_PASSAGE SHOWN_.
──────

C Programming - Pointers - Discussion

Discussion Forum : Pointers - Point Out Correct Statements (Q.No. 3)
3.
Which of the statements is correct about the program?
#include<stdio.h>

int main()
{
    float a=3.14;
    char *j;
    j = (char*)&a;
    printf("%d\n", *j);
    return 0;
}
It prints ASCII value of the binary number present in the first byte of a float variable a.
It prints character equivalent of the binary number present in the first byte of a float variable a.
It will print 3
It will print a garbage value
Answer: Option
Explanation:
No answer description is available. Let's discuss.
Discussion:
50 comments Page 1 of 5.

Sarvesh karan said:   5 years ago
Float a=3.14;

All variables are stored in memory in binary representation only.
Like int a=2; four bytes will be occupied in memory where first byte will be stored as 2 or 10 in binary and rest 3 bytes will be stored as 0.
Similarly, float quantities are also stored in binary representation

Sign exponent mantissa. And this information is spread among 4 bytes.

Since here we are type casting it to char*
We are informing compiler to take 1st byte out of 4 bytes of the float.

So we get the partial value of 3.14 mantissa in the first byte of that float variable.

Now y is negative value.
While printing we are again taking 4 bytes of that variable, where only one byte is having data rest all are 0.

As it was typecast to char last byte is holding now 195,
A signed Char ranges between -128 to 127.
So after 127, it will repeat cycle from negative most quantity..i.e -127 -126 -125 .... -61.
(2)

ASHISH said:   1 decade ago
What is happening here is that ASCII value of a character that looks like '|-' or a 'T' rotated by 90 degrees anti-clockwise is getting stored in the
first byte of the float variable a.

Now the ASCII value of this character actually is 195. But since 1 signed byte stores 8 bits. The first bit is for sign which leaves us with 7 bits to
store the ASCII value. So the range is -128 to 127. Since 195 > 127. 195 in binary form is 1100 0011.

NOW WHAT IS VALUE OF 195 IN UNSIGNED CHAR RANGE.....
The MSB i.e 1 is used as sign. MSB=1 indicates negative.

X100 0011
||
X011 1100<--1'S COMPLEMENT
+1<--2'S COMPLEMENT
------------
X011 1101 (32+16+8+4+1=61).
------------

NOW CONSIDERING MSB BIT 1, THE VALUE OF 195(1100 0011) IN UNSIGNED CHAR WILL BE -61.

Shivaji Vidhale said:   1 decade ago
What is happening here is that ASCII value of a character that looks like '|-' or a 'T' rotated by 90 degrees anti-clockwise is getting stored in the first byte of the float variable a.

Now the ASCII value of this character actually is 195. But since 1 signed byte stores 8 bits. The first bit is for sign which leaves us with 7 bits to store the ASCII value. So the range is -128 to 127. Since 195 > 127. 195 in binary form is 1100 0011.

The MSB i.e 1 is used as sign. MSB=1 indicates negative.

Remaining (1000011)bits count to 67. After 127 the value becomes -128 since 01111111 (+127)
+ 1
------------
= 11111111 (-128)

Now add 67 till you get 195.

So -128 + 67 = 61

Zdd said:   6 years ago
@Vishwas.

3.14D = 11.0010001111010111B.

──────

[Element lookup records]
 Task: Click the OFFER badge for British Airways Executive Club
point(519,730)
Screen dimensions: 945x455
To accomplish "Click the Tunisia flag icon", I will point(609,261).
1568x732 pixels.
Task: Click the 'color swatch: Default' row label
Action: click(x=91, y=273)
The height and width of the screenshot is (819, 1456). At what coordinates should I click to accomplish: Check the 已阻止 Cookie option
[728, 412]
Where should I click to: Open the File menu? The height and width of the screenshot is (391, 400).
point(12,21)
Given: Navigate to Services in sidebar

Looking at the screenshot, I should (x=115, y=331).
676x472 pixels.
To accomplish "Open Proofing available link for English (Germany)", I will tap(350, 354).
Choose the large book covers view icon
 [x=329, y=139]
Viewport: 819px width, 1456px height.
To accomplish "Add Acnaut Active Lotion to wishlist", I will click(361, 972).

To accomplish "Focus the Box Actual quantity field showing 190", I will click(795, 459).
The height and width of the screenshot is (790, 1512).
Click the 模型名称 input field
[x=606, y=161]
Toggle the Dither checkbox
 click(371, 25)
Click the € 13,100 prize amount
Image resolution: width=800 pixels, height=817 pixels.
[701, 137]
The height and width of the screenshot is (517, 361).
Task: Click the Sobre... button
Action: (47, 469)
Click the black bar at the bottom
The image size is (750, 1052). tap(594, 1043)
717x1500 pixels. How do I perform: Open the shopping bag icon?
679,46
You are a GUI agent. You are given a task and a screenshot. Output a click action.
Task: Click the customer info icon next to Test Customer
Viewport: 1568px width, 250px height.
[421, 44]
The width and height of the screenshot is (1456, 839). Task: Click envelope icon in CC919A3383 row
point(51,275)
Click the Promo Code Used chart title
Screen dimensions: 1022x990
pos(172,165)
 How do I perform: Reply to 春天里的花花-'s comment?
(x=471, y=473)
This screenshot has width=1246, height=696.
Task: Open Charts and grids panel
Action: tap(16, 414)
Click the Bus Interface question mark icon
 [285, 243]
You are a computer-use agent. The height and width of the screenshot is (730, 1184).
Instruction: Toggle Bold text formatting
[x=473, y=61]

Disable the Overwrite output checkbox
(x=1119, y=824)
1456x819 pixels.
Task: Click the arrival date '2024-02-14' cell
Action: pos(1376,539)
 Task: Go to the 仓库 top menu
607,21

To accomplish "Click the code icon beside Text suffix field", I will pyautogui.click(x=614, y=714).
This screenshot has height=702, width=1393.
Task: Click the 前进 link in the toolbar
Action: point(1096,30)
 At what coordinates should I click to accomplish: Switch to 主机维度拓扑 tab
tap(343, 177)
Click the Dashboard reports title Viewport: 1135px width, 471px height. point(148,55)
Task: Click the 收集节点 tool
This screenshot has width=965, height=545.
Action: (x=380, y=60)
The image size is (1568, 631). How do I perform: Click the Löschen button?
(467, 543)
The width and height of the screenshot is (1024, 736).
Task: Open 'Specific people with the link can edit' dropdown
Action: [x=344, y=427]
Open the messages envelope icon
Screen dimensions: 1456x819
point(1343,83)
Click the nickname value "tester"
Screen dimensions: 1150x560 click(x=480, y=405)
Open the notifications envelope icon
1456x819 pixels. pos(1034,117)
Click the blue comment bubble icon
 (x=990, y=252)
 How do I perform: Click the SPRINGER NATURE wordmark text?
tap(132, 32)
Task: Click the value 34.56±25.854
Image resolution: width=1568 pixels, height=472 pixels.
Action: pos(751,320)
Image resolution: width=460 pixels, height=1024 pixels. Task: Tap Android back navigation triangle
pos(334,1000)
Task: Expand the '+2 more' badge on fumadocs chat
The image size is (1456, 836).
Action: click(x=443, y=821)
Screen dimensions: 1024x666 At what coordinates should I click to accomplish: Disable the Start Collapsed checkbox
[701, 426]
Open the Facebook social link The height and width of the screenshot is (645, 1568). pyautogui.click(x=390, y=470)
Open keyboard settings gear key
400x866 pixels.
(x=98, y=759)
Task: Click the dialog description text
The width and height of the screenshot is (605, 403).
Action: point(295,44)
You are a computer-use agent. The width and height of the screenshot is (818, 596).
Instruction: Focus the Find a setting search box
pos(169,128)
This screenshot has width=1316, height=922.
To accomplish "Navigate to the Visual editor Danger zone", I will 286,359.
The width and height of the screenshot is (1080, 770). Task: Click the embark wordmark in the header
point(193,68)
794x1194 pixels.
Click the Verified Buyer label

──────

_PROBLEM SET_.
• A. Condense the paragraph of the forum thread that begins "All variables are stored in memory" into a short bulleted list that keeps its main facts.
• B. Render as a numbered list the lines of the records starting at the line containing "You are a computer-use agent. The width" and ending at the last line of the records, leaving out any blank lines.

_RESULTS FOR EACH TASK_.
• A.
- All variables are stored in memory in binary form.
- An int such as a=2 takes four bytes: the first holds 2 (10 in binary) and the other three hold 0.
- Float values are likewise stored in binary.

• B.
1. You are a computer-use agent. The width and height of the screenshot is (818, 596).
2. Instruction: Focus the Find a setting search box
3. pos(169,128)
4. This screenshot has width=1316, height=922.
5. To accomplish "Navigate to the Visual editor Danger zone", I will 286,359.
6. The width and height of the screenshot is (1080, 770). Task: Click the embark wordmark in the header
7. point(193,68)
8. 794x1194 pixels.
9. Click the Verified Buyer label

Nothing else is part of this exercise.